§ 64.2-432

Certain formula clauses to be construed to refer to federal estate and generation-skipping transfer tax laws applicable to estates of decedents dying after December 31, 2009, and before January 1, 2011

A. A will, trust, or other instrument of a decedent who dies after December 31, 2009, and before January 1, 2011, that contains a formula referring to the “unified credit,” “estate tax exemption,” “applicable exemption amount,” “applicable credit amount,” “applicable exclusion amount,” “generation-skipping transfer tax exemption,” “GST exemption,” “marital deduction,” “maximum marital deduction,” “unlimited marital deduction,” “inclusion ratio,” “applicable fraction,” or any section of the Internal Revenue Code relating to the federal estate tax or generation-skipping transfer tax, or that measures a share of an estate or trust based on the amount that can pass free of federal estate taxes or the amount that can pass free of federal generation-skipping transfer taxes, or that is otherwise based on a similar provision of federal estate tax or generation-skipping transfer tax law, shall be deemed to refer to the federal estate tax and generation-skipping transfer tax laws as they apply with respect to estates of decedents dying in 2010 regardless of whether the decedent’s personal representative or other fiduciary elects not to have the estate tax apply with respect to the estate.

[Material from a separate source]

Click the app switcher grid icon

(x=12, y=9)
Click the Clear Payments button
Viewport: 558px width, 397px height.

This provision shall not apply with respect to a will, trust, or other instrument that manifests an intent that a contrary rule shall apply.

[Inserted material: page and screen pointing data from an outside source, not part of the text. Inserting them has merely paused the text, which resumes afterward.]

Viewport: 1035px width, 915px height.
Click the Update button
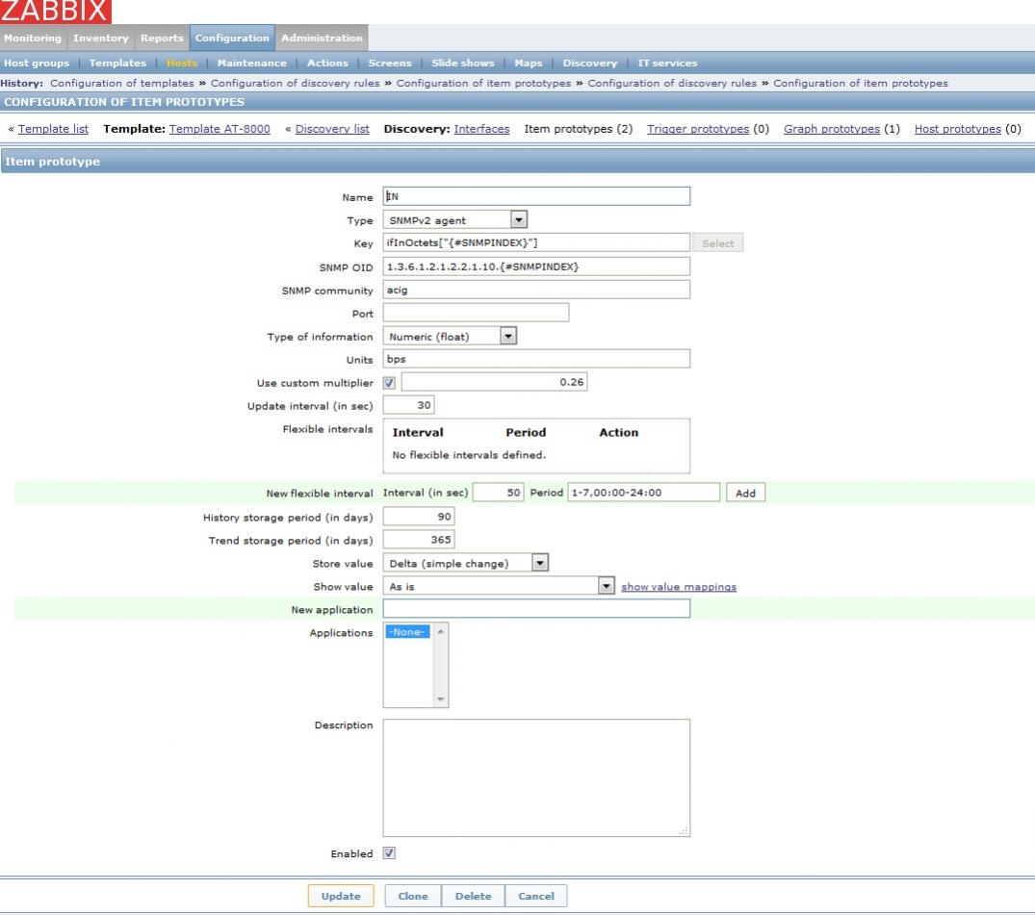click(341, 896)
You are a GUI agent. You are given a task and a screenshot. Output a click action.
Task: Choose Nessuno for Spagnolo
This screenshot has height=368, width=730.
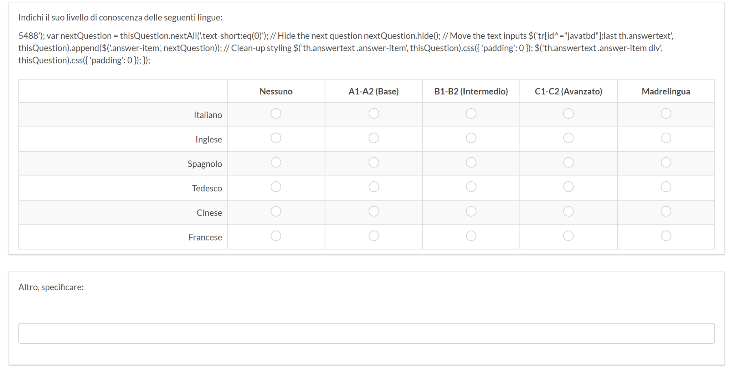276,162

B. The personal representative, trustee, other fiduciary, or any affected beneficiary under the will, trust, or other instrument may bring a proceeding to determine whether the decedent intended that the will, trust, or other instrument be construed in a manner other than as provided in subsection A. A proceeding under this section shall be commenced prior to January 1, 2012. In such a proceeding, the court may consider extrinsic evidence that contradicts the plain meaning of the will, trust, or other instrument. The court shall have the power to modify a provision of a will, trust, or other instrument that refers to the federal estate tax or generation-skipping transfer tax laws as described in subsection A to (i) conform the terms to the decedent’s intention or (ii) achieve the decedent’s tax objectives in a manner that is not contrary to the decedent’s probable intention. The court may provide that its decision, including any decision to modify a provision of a will, trust, or other instrument, shall be effective as of the date of the decedent’s death. A person who commences a proceeding under this section has the burdens of proof, by clear and convincing evidence, and persuasion in establishing the decedent’s intention that the will, trust, or other instrument be construed in a manner other than as provided in subsection A.

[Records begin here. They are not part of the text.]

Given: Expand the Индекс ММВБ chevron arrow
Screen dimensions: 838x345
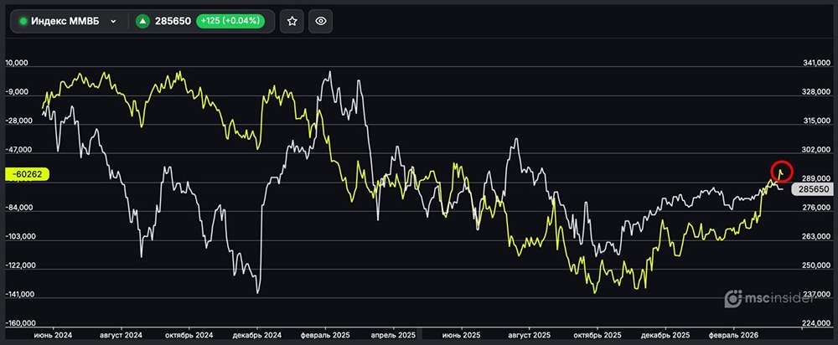Looking at the screenshot, I should coord(113,22).
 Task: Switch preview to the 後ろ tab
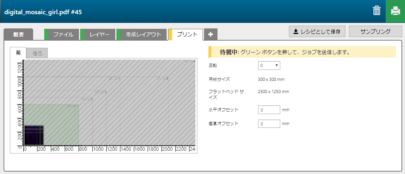click(37, 53)
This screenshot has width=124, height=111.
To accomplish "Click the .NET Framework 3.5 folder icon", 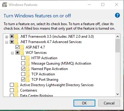I will [16, 37].
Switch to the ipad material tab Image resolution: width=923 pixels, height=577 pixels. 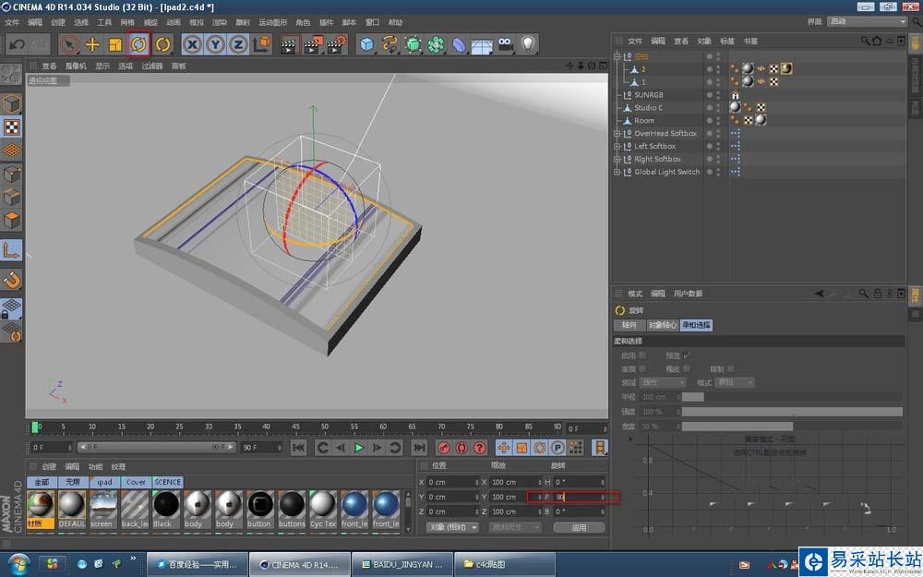coord(104,482)
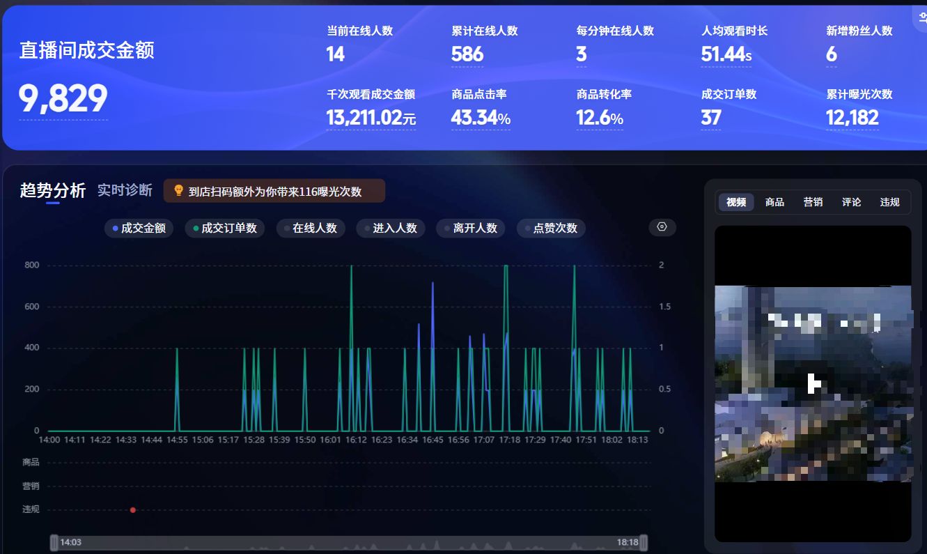
Task: Switch to the 营销 tab
Action: 813,202
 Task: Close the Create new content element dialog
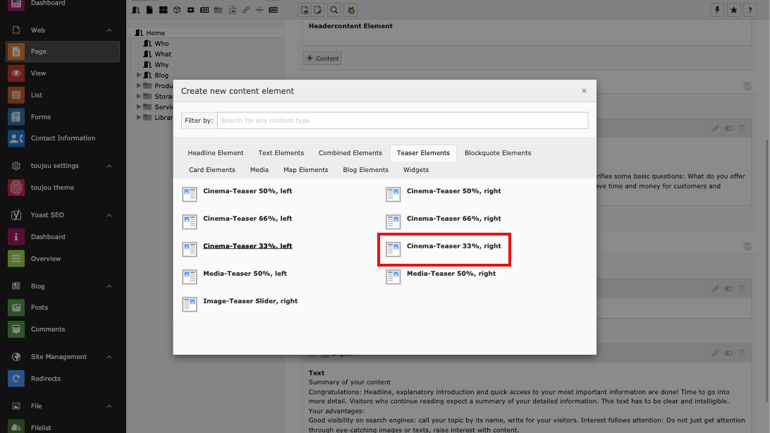coord(584,91)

C. For purposes of this section, interested persons may enter into a binding agreement to determine whether the decedent intended that the will, trust, or other instrument shall be construed in a manner other than as provided in subsection A, and to conform the terms of the will, trust, or other instrument to the decedent’s intention without court approval as provided in subsection B. Any interested person may petition the court to approve the agreement or to determine whether all interested persons are parties to the agreement, either in person or by adequate representation where permitted by law, and whether the agreement contains terms the court could have properly approved. In the case of a trust, the agreement may be by nonjudicial settlement agreement pursuant to § 64.2-709. “Interested person” means any person whose consent is required in order to achieve a binding settlement were the settlement to be approved by the court.

History

2010, c. 238, § 64.1-62.4; 2011, c. 679; 2012, c. 614; 2013, c. 784.